# [Greetings from a Mastermind!]



## Sunshine Girl (Sep 6, 2009)

Hello! My name is Evaline. I'm an INTJ. \m/
I enjoy German Industrial, Dostoevsky and long walks in the rain. :laughing:


----------



## Mr. CafeBot (Jun 13, 2009)

*Welcome to PersonalityCafe!*

*You are hearing a robotic sounding voice coming towards you*



Greetings Sunshine Girl and welcome to PersonalityCafe!! My name is Mr. CafeBot. I am here to personally greet you and thank you for joining our humble little forum. No matter your type, you will surely experience a wonderful time with the members of this forum. We cater to all personality types so you will never feel alone or weird. Truth is this forum is full of weirdos!! Pleazeee hel.... *Ahem*I mean we have the nicest people you will ever meet. 

If you need basic forum information our newbie guide link is here...
http://personalitycafe.com/intro/2319-friendly-guide-newbies.html

To keep the forum entertaining and safe, our forum rules link is here...
http://personalitycafe.com/announcements/540-personality-cafe-forum-rules.html

If you need any help or have any suggestions, please let us know here...

### Supplied material
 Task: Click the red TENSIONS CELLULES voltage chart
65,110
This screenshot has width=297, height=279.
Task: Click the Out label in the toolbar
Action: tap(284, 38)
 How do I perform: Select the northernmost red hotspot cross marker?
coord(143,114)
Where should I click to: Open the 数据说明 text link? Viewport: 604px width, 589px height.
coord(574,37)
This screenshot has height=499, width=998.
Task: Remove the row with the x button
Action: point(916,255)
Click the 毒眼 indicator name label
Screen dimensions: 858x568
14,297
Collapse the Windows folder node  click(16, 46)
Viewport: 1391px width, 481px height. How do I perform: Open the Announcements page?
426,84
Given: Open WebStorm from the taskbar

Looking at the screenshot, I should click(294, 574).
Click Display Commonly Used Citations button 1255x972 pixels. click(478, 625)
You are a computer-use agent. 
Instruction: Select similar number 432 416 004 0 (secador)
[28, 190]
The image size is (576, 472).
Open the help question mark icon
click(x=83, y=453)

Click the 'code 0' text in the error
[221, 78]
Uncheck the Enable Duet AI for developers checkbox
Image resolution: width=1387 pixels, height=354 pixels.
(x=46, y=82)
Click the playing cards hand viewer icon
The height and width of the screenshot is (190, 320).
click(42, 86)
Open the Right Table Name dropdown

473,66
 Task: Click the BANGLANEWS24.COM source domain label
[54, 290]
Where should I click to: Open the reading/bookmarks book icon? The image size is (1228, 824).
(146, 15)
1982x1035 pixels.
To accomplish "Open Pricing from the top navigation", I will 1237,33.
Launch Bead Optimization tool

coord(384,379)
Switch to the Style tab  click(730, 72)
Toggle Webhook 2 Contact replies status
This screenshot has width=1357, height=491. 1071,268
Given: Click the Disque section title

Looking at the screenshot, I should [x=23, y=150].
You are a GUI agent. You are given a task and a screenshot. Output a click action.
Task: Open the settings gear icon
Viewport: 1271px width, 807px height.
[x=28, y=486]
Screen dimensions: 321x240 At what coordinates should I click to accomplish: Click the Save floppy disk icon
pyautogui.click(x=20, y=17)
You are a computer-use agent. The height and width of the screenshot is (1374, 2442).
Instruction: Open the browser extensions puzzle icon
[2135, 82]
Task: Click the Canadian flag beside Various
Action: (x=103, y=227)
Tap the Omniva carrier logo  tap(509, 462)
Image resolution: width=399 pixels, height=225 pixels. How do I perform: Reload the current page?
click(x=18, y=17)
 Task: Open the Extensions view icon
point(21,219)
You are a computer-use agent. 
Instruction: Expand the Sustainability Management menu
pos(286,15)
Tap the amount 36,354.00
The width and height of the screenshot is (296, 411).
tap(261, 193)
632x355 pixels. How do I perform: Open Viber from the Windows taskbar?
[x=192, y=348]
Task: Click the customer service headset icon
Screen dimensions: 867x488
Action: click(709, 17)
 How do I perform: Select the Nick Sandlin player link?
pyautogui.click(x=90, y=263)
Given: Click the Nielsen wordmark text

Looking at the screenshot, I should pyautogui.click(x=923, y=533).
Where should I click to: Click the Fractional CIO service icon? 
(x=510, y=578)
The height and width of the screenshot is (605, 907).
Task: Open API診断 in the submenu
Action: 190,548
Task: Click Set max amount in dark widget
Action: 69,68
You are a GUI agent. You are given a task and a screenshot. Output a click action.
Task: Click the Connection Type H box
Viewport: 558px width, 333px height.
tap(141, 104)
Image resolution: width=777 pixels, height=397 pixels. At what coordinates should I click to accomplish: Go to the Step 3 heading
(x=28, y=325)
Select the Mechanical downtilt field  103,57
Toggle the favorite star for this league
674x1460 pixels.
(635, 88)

### Things to do
A – According to the forum welcome thread, why will a new member never feel alone or weird on PersonalityCafe? Answer in one to three sentences.
B – Summarize the forum welcome thread in two sentences.
C – Write the next part of the forum welcome thread, picking up after its last line.
The data have no role in what is asked here.

### Outputs
A – The forum caters to all personality types, so no member will feel alone or weird.

B – Sunshine Girl introduces herself as Evaline, an INTJ who enjoys German Industrial, Dostoevsky and long walks in the rain. Mr. CafeBot welcomes her to PersonalityCafe, says the forum caters to all personality types, and gives links to the newbie guide and the forum rules.

C –
http://personalitycafe.com/support-suggestions/

We will always be glad to help you!

Again, welcome to our forum Sunshine Girl. We hope that your experience with us is tremendously benevolent!

P.S.

Please tip me 1 gold. I need to buy more coffee! @[email protected]


----------



## Andrea (Apr 20, 2009)

hi, welcome. every time i meet an INTJ, esp. female, i picture Daria. if you remember her.


----------



## Ben (Aug 23, 2009)

Do you like thunderstorms?


----------



## asbreathingflows (Jul 19, 2009)

Greetings!

All you need to know about PC: _Alle reden vom Wetter. Wir nicht :wink:
_


----------



## carnallace (Sep 3, 2009)

Welcome Evaline! I'm sure you'll enjoy your time here.
Who doesn't like long walks in the rain? All the mud, and the sopping clothes, and clingy hair.. lovely. ;]


----------



## knght990 (Jul 28, 2009)

Salutations like minded person.

I like your likes.


----------



## jochris (Jul 18, 2009)

*Welcome!*

Another INT female, the kids will be happy. :wink:


----------



## Sunshine Girl (Sep 6, 2009)

Thanks, everyone. And yes, Ben, I love thunderstorms.



asbreathingflows said:


> Greetings!
> 
> All you need to know about PC: _Alle reden vom Wetter. Wir nicht :wink:_


 Warum? :tongue:


----------



## skycloud86 (Jul 15, 2009)

*Welcome to the forum :happy:*


----------



## decided (May 17, 2009)

Hi, and welcome. I hope you enjoy the forum.


----------



## Ben (Aug 23, 2009)

I approve. :tongue:


----------



## Sunshine Girl (Sep 6, 2009)

Ben said:


> I approve. :tongue:


 woohoo! lol.


----------



## Sunshine Girl (Sep 6, 2009)

Hey, how do you get gold? I've only been a member for a couple hours and I already have a bunch.


----------



## mrmatt (Aug 18, 2009)

you be awesome like all INT's :laughing:
jk i dont fully understand it either!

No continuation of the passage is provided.